Resolve Research
nba methodology

NBA Methodology

Per-player Bayesian projections fit on possession-level data, pre-registered before each season opens and evaluated honestly when it closes.

Every change to the NBA model has to beat the previous version on data it hasn't seen yet — anything that looks great in training but doesn't carry forward gets cut. What you see is what survived: small honest improvements, not flashy in-sample wins.

Bayesian per-player projection + possession aggregator (Tier 1A) for game-level rollups

Each player has an aging curve fit to their archetype rather than the league average. Per-player season projections then aggregate into team-game predictions through a possession-level allocator (Tier 1A) rather than naive minute-share rollups — this keeps roles, usage shares, and pace consistent with the team's actual playing patterns.

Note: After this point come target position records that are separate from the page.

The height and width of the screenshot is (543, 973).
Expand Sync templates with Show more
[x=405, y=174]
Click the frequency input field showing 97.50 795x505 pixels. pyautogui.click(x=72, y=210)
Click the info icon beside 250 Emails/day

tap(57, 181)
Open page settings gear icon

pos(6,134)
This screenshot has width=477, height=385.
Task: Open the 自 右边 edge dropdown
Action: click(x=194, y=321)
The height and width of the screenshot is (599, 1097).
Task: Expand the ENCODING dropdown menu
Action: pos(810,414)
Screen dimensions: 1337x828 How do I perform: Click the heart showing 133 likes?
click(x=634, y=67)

Where the inputs come from

sources
NBA Stats, Basketball-Reference, play-by-play tracking-data-free
training
Multi-season fit; new season data rolls in after each game
holdout
Each new model version must beat its predecessor on held-out seasons before shipping

Out-of-sample performance

metric
Out-of-sample player-stat MAE + team-game Brier (per release notes)
value
Published per release

Calibration numbers are recorded per model version in the NBA release notes. We do not chase live-season improvements that don't survive cross-season holdout testing.

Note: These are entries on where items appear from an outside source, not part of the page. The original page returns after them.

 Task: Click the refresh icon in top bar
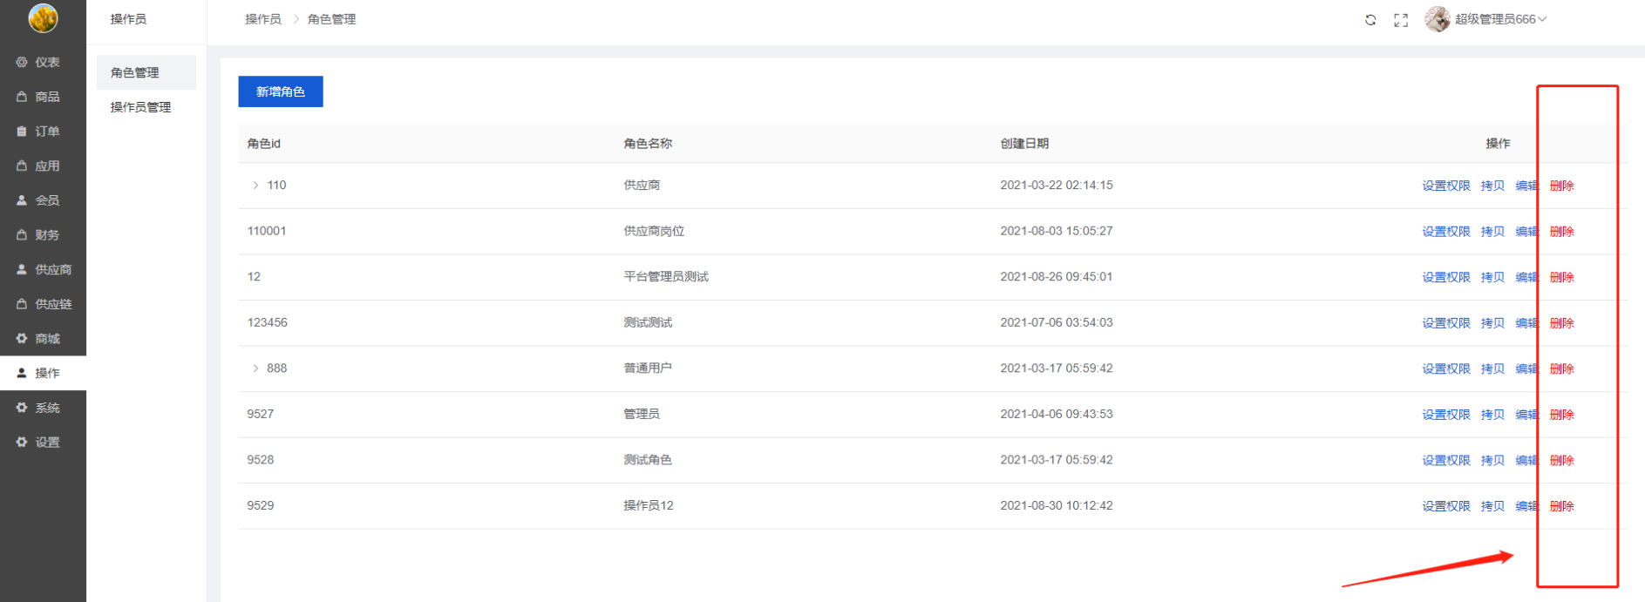point(1370,20)
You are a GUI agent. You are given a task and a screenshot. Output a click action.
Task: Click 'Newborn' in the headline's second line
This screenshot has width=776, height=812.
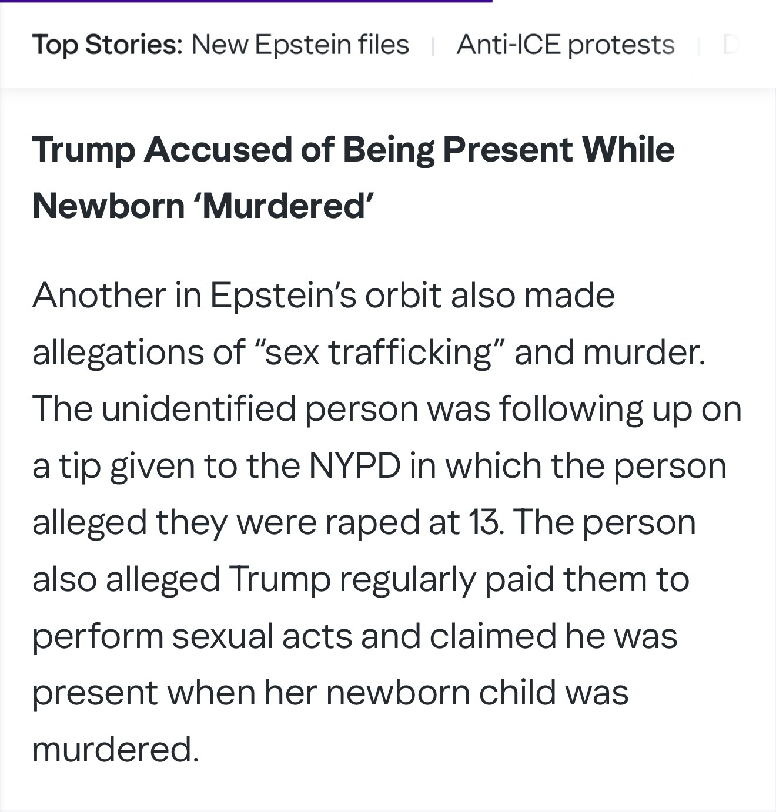(x=108, y=206)
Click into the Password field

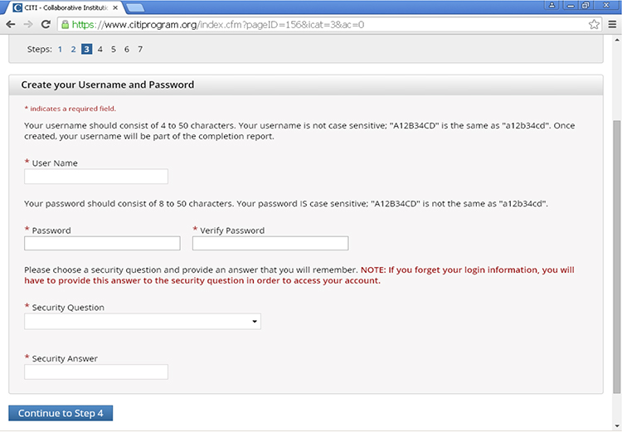102,243
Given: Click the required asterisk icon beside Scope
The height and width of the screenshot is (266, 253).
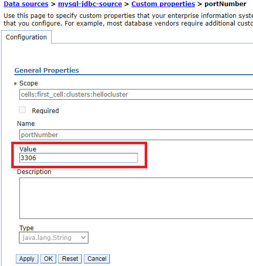Looking at the screenshot, I should (15, 84).
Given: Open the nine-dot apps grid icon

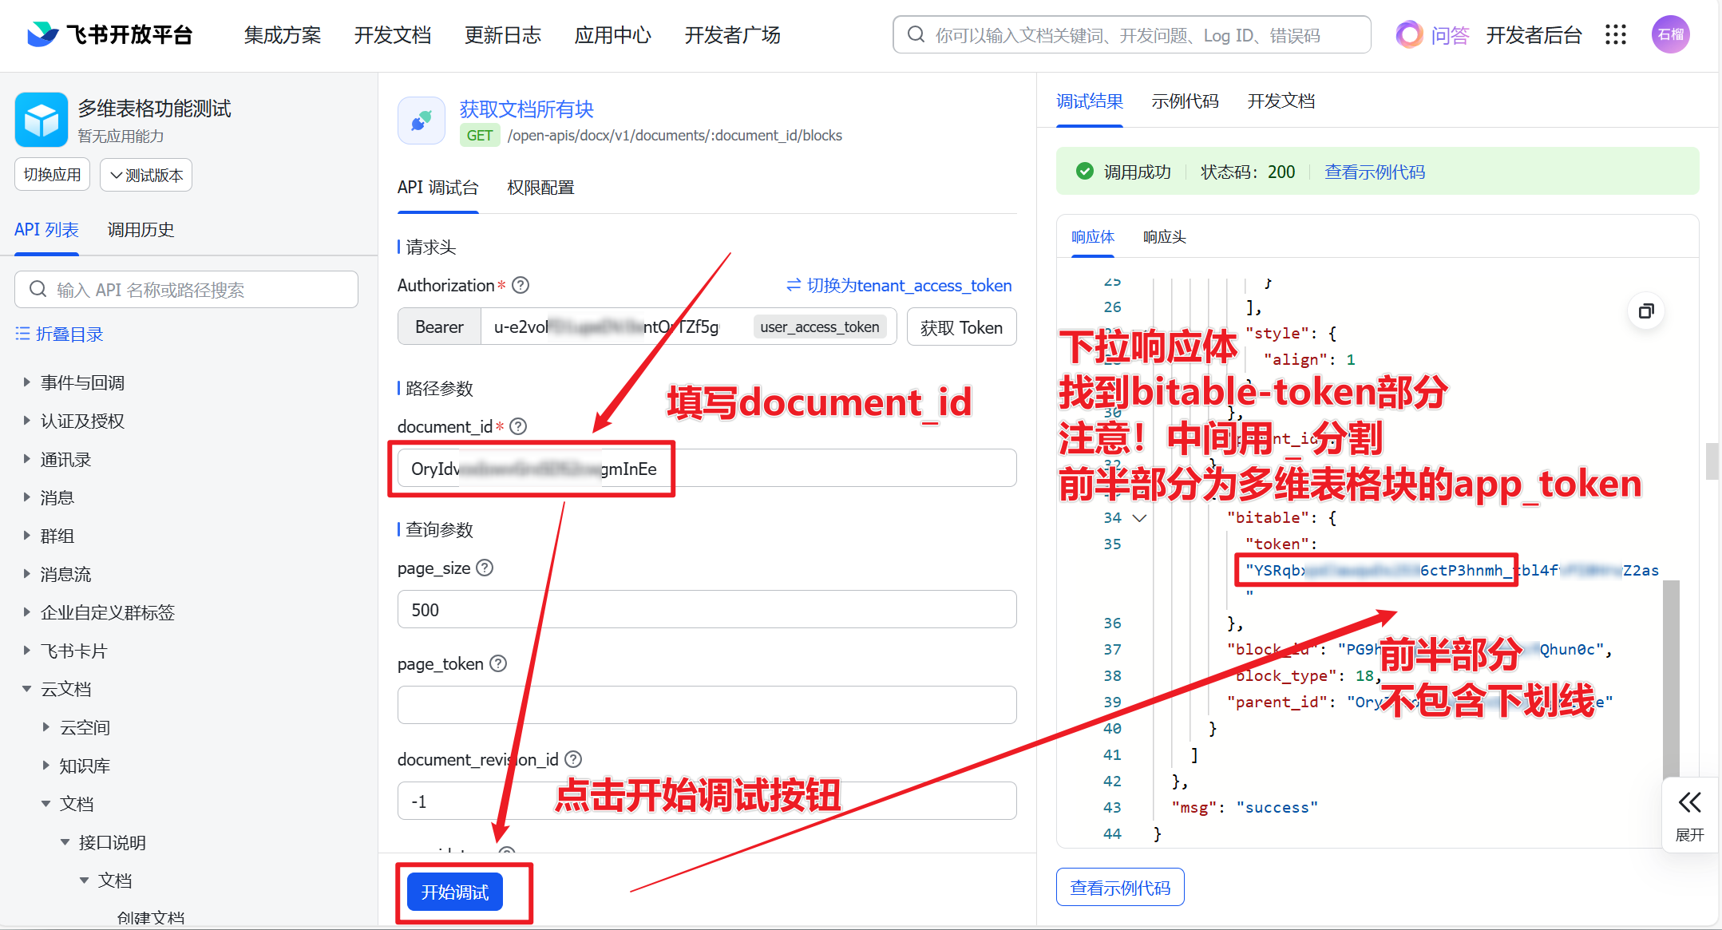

What controls the projection

Per-archetype aging
Aging curves fit by player role (slot-based), not one league-wide curve. Big men age differently than primary creators.
Possession allocator
Tier 1A possession aggregator distributes team possessions through real lineup usage rather than minutes-shares — keeps role consistency across rotations.
Pre-registration
Season-long projections are frozen at season open. In-season updates are noted with their date in release notes.
Veteran archetype prior
Returning vets get a stronger prior from their multi-year archetype than from any single season's noise.

Common questions

How do you handle injuries?
The published projection assumes baseline availability for the player. Day-of news that changes status (G/Q/Out) is not chased in the locked projection — that's what makes it honest to evaluate at season end. Live game prediction is a separate engine.
Why is your projection different from market consensus?
Most consensus projections blend multiple sources, including in-season smoothing that re-weights toward current results. We pre-register a single model and evaluate it against actuals — sometimes that means we're below market on a hot start or above market on a cold start.
Do you use tracking data?
No. The projection inputs are all publicly available — box scores, play-by-play, lineup data. We do not buy proprietary tracking-data feeds. The trade-off is real: we lose some signal, we keep the model fully auditable.
What's the difference between season and playoff projections?
Season projections refresh when the model re-ships (versioned). Playoff projections refresh daily during the postseason because matchup context (pace, defense, rest) shifts every series.
How do you project rookies?
Draft class is decomposed via a separate prospect-ranking engine (transfer operators from NCAA, international, G-League). First-year vets get heavy shrinkage toward archetype priors.